#mRZY2
Jakiś czas temu przyjeżdża pies z wypadku. Krwawi jak diabli, ledwo dycha - wiadomo, pacjenci planowo umówieni muszą czekać. Po pół godziny przychodzi informacja z recepcji, że ktoś się piekli, bo musi czekać. Co 10 minut kobita się przypomina, że jest opóźnienie, że jak to tak!
Finalnie po godzinie udało mi się pacjenta ustabilizować na tyle, że wróciłam do gabinetu. I wiecie kto się pienił? Nie właściciel owczarka onkologicznego, który ma pogorszenie, nie Pani z dwójką dzieci, która czekała grzecznie na swoją kolej rozumiejąc zaistniałą sytuację - była to baba, którą ktoś wpisał w lukę między pacjentami, która zapomniała zaszczepić fafika, a miała jutro pojechać z nim za granicę...
Dobrze, że szefa mam normalnego, bo jak zobaczył za to potem jedną gwiazdkę na Googlach, to tylko machnął ręką na debilkę.

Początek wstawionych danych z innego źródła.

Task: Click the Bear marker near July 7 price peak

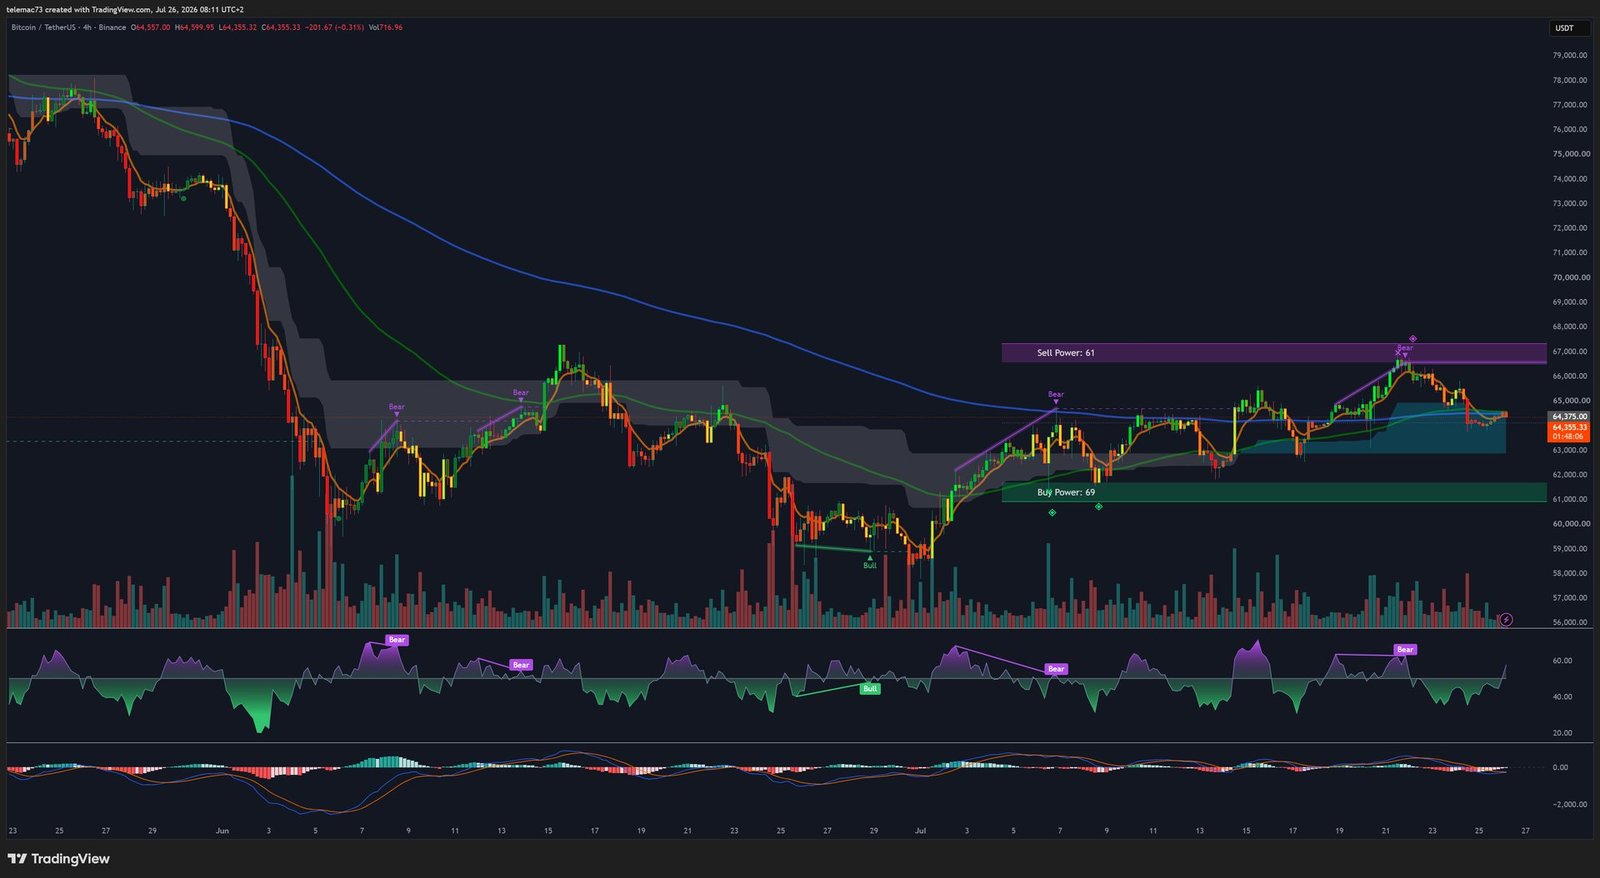Action: point(1056,395)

Pracuję w usługach, nieraz już wyłapałem złą opinię. Nie podam szczegółów, bo nie było by to już anonimowe. Główne powody to: ludzie to idioci, nie potrafią czytać umowy, czy nawet planu miasta, wymagają czegoś, co było by złamaniem zasad udzielenia usługi, a jak się nie zgadzam, to mają pretensje.
Jaką debilkę? Jak chcecie zarabiać miliony to trzeba przyjąć wszystkich. A pies który jest przedmiotem zabiegu debilem chyba nie jest.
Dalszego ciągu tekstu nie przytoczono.